The Person Centred Counsellor makes an attempt to be 'with' the shopper as a sort of companion. The Counsellor respecting and accepting the individual, whatever they are like, will lead to the individual him or herself coming to really feel that he or she truly is settle forable, and coming into contact with a more genuine, 'organismic' self which has always been there in a roundabout way, however been hidden. They could then develop into more genuine, less preoccupied with appearances and facades, or living up to the expectations of others.They could value their own emotions more, positive or negative. They might begin to enjoy their experience of the moment. They could value others more, and enjoy relating to them, rather than feeling oppressed, shy, inferior.

The Counsellor achieves this by making a local weather of acceptance within which the shopper can discover him or herself. Certain therapeutic situations facilitate this, circumstances laid down by the founder of this approach, Carl Rogers. These include:

The therapist's genuineness, or authenticity. This cannot be just acted, it needs to be real or it will likely be valueless.

Total acceptance of the consumer, and positive regard for them, no matter how they seem to be.

'Empathic understanding', the therapist really understanding what the client is saying, and, additional, showing the shopper that their emotions have been understood.

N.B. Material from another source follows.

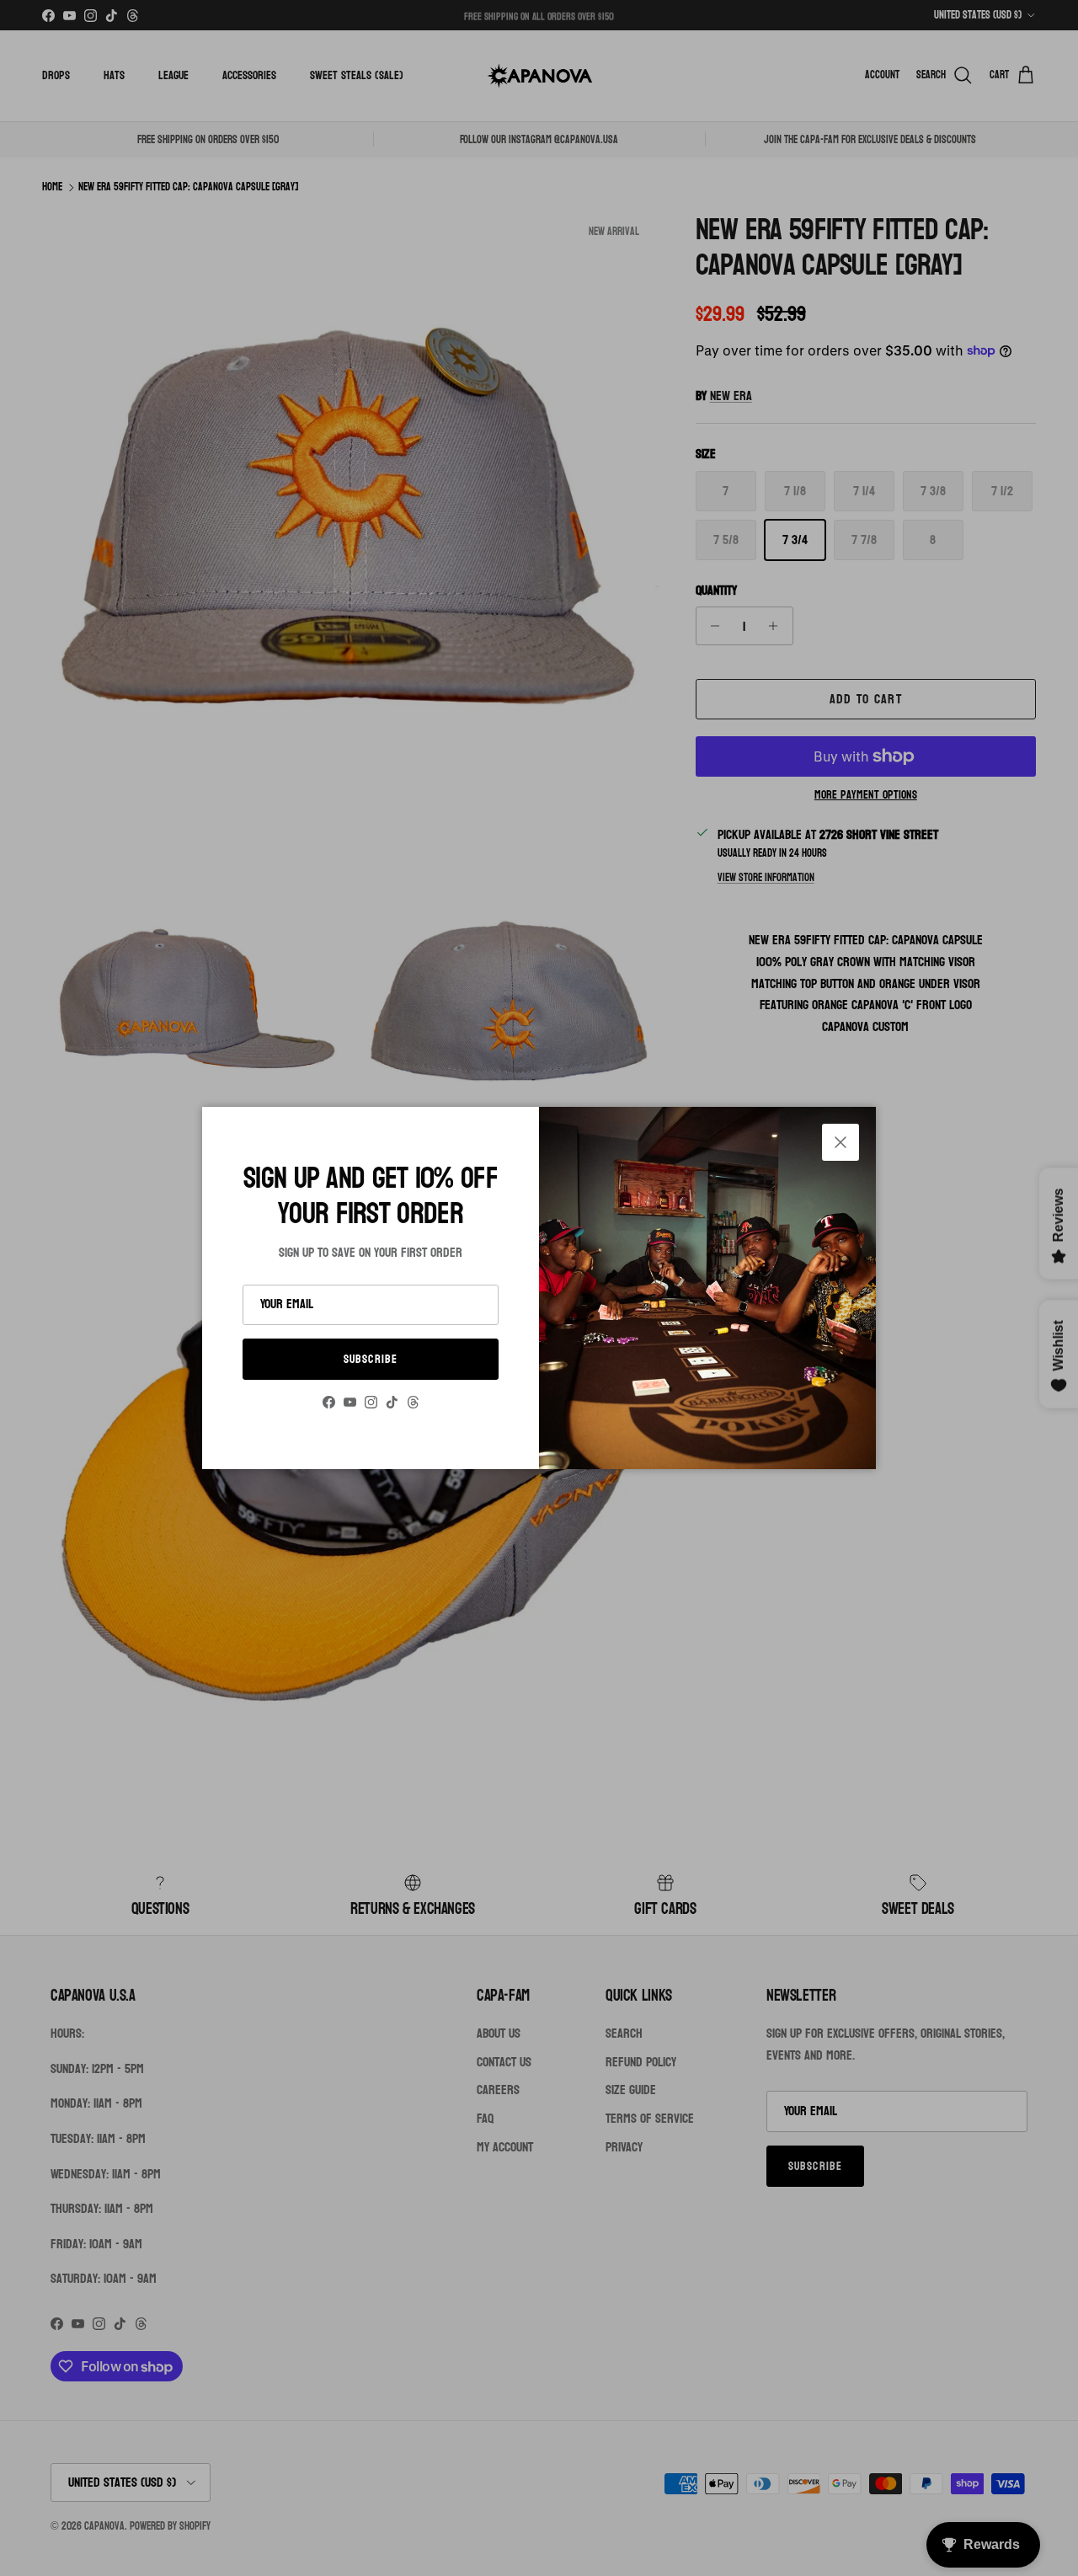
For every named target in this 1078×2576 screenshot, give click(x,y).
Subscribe (371, 1359)
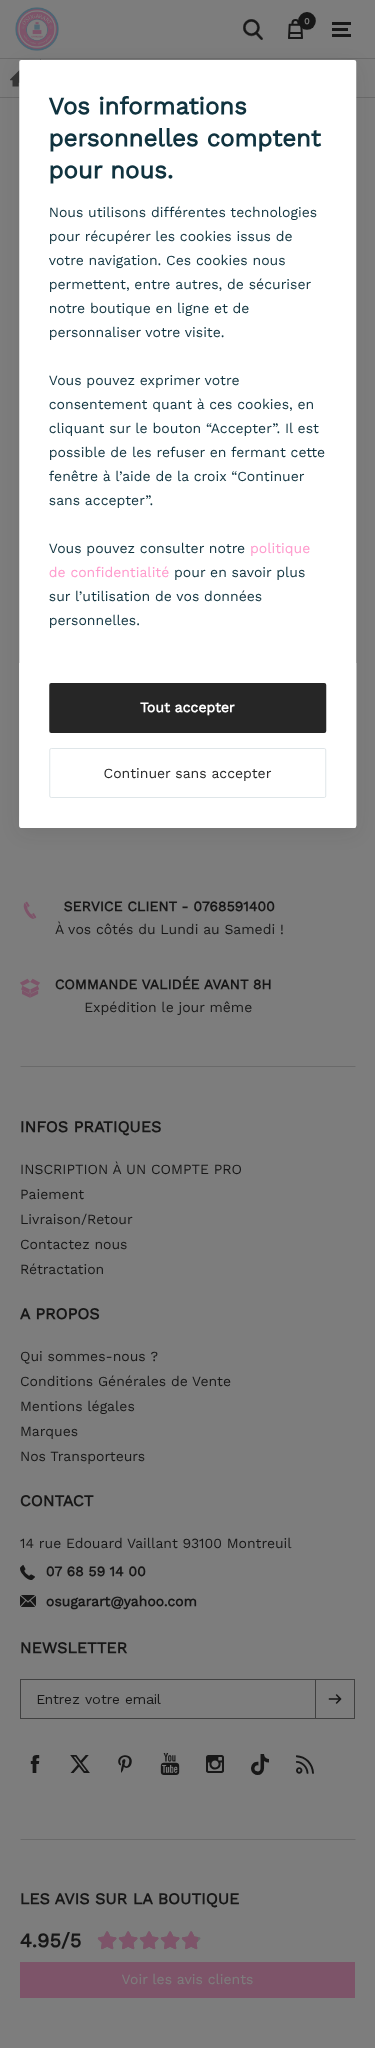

Psychodynamic Counselling and Psychotherapy

Psychodynamic, or Psychoanalytic, remedy makes an attempt to foster an interaction which consists of unconscious parts of the client. A whole lifetime's expertise, most powerfully what the individual has discovered from his or her first relationships in early childhood, will determine the way in which the client relates to others. This will come out in some form within the therapeutic relationship too, and the therapist needs to be aware of what forces and influences may be at work within the client.

This approach does not include that concept of 'free will'. It doesn't see our thinking, feeling and decision making as the result of aware awareness, however because the outcomes of many forces which are operating beneath conscious awareness. The individual is appearing and relating to others largely as the result of the instincts they're born with, along with what they have realized about themselves, largely by the nature of their shut relationships in early life.

The particular 'personality' is shaped within the crucible of this early experience. If, for instance, the principle carer of the child has not fed her properly, this shall be laid down in as an anxiety. This may be simply about being fed, about getting enough to eat, or it may be extended by the infant into associated things, corresponding to trust (they have discovered not to trust that meals, or the carer, will likely be there when needed), or insecurity about life usually, or a sense of there always being something lacking. A consequence may be overeating, say, or greed in different ways, for goods, or neediness, anxious want for the presence of others, or one other. This is one example. There are myriad sorts of operations of this sort within the psyche, forming from delivery, with every kind of subtleties and variations. They're virtually all laid down in a level of the individual which is not accessible to the aware mind, and are acted out unconsciously.